▶ EXCERPTED RECORDS
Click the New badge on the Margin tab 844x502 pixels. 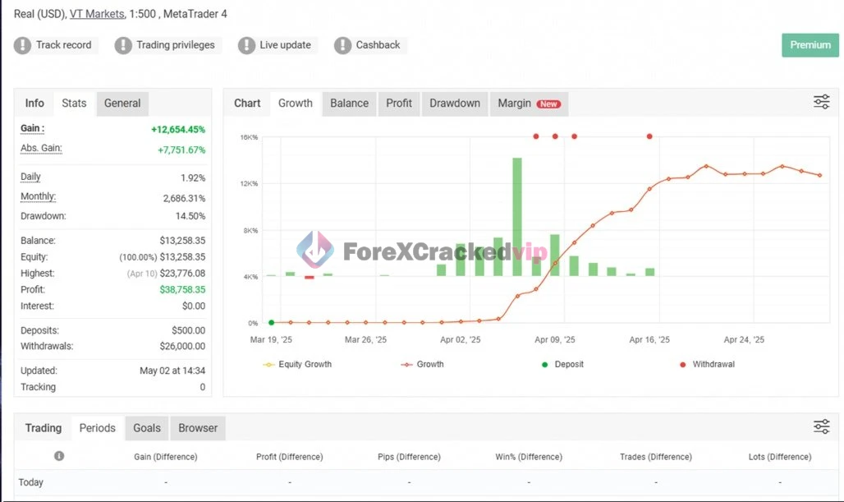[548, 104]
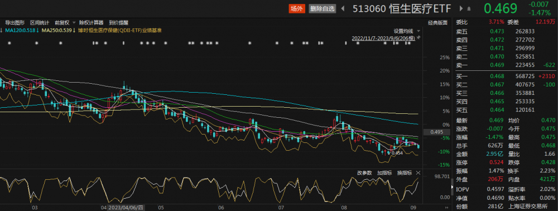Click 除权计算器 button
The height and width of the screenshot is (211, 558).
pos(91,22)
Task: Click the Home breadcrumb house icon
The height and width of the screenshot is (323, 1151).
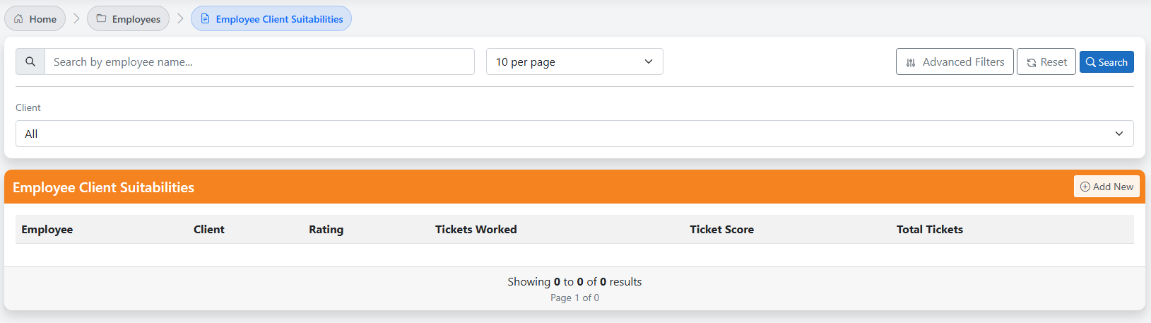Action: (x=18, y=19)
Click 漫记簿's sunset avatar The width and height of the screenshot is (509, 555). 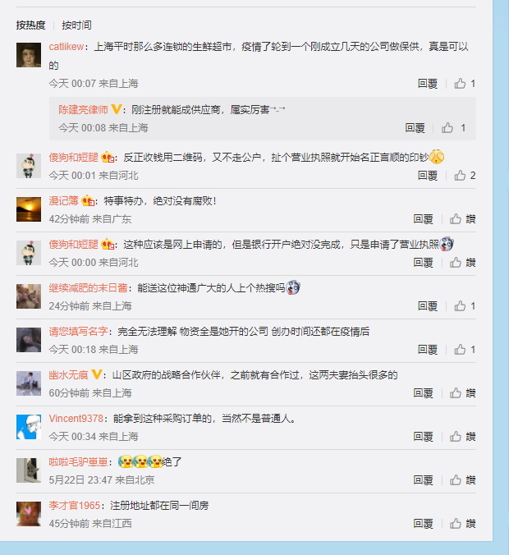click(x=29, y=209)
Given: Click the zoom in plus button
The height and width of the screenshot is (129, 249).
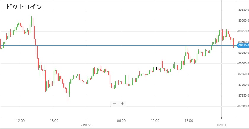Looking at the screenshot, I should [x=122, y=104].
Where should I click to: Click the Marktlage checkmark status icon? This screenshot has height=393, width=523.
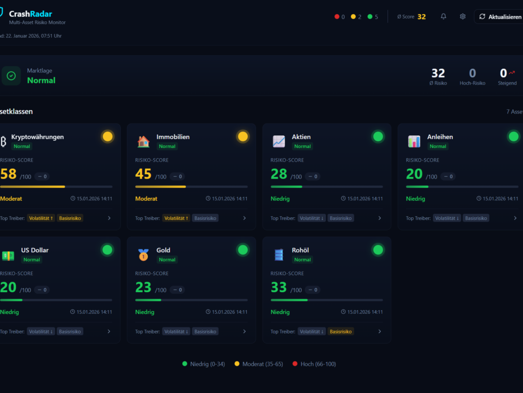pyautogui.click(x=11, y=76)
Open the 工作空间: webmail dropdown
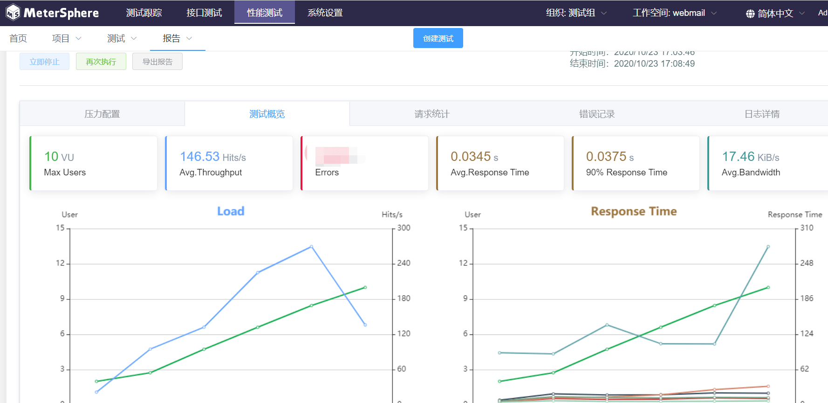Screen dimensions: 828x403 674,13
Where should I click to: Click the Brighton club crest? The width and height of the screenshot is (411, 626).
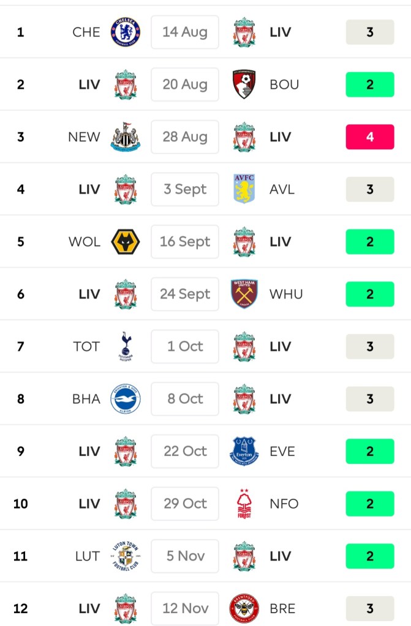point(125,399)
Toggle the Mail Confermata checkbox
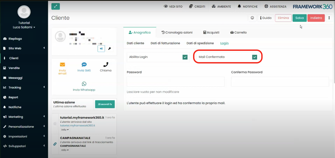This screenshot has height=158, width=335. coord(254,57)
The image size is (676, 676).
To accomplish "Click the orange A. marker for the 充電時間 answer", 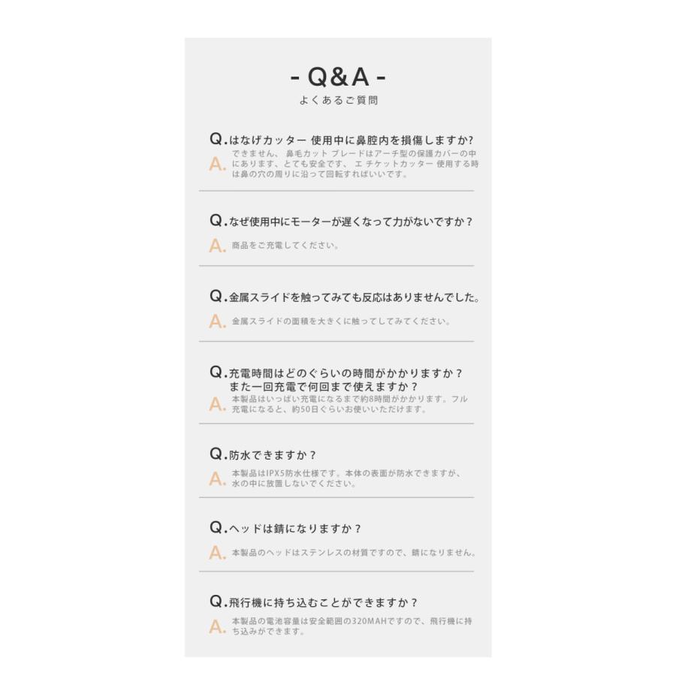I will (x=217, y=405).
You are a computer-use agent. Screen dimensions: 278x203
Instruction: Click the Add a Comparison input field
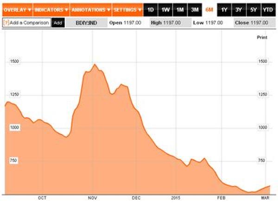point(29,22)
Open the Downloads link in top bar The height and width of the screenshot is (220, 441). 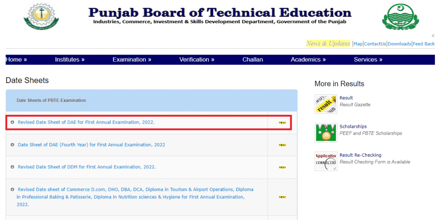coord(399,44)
--
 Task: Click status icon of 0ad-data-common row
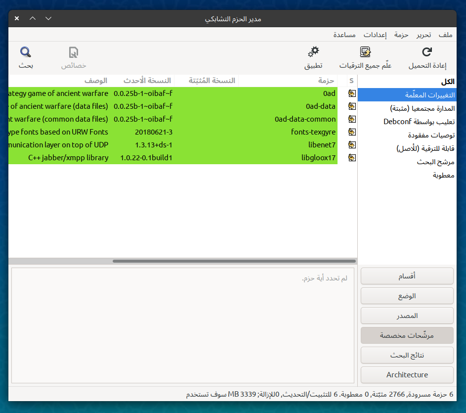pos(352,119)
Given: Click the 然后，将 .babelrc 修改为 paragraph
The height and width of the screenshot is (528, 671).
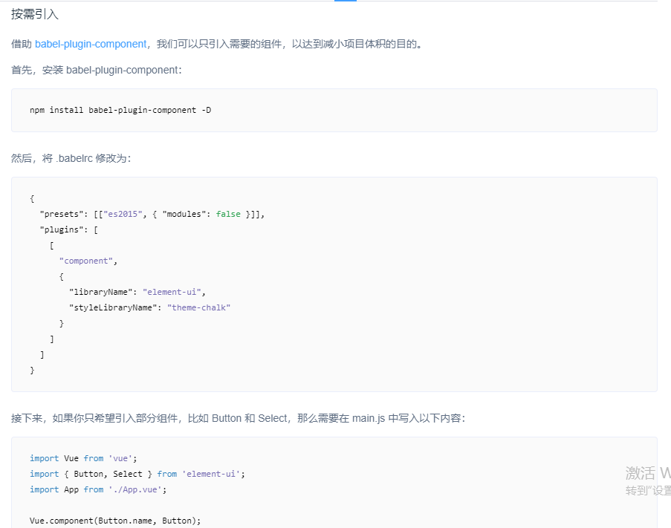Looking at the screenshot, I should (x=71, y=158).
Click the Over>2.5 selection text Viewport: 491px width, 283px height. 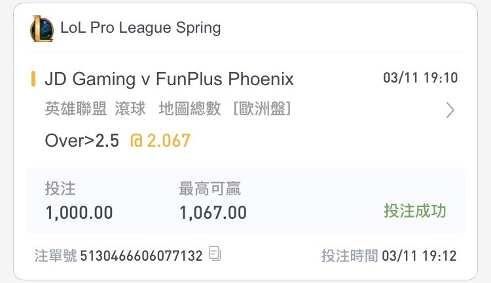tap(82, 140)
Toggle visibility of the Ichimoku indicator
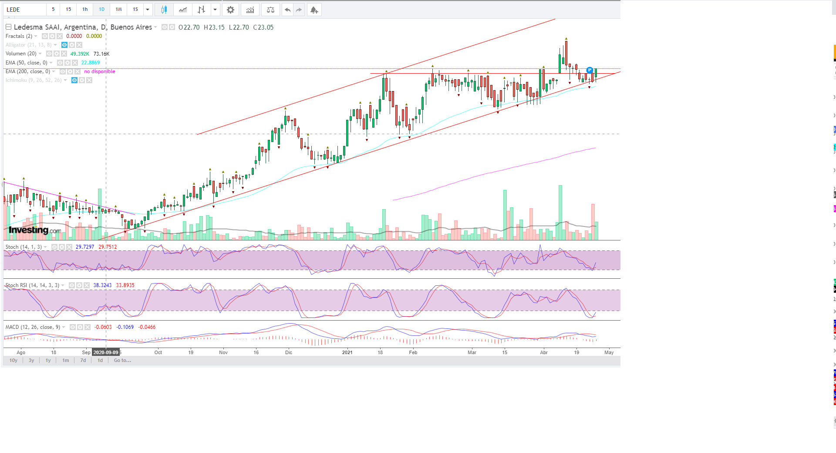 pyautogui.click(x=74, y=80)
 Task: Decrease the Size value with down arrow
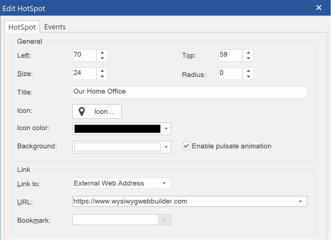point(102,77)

▶ WHAT THIS TASK INVOLVES
From the data above, work out how many lines hold "Given". Answer with the number alone.

▶ ANSWER BELOW
2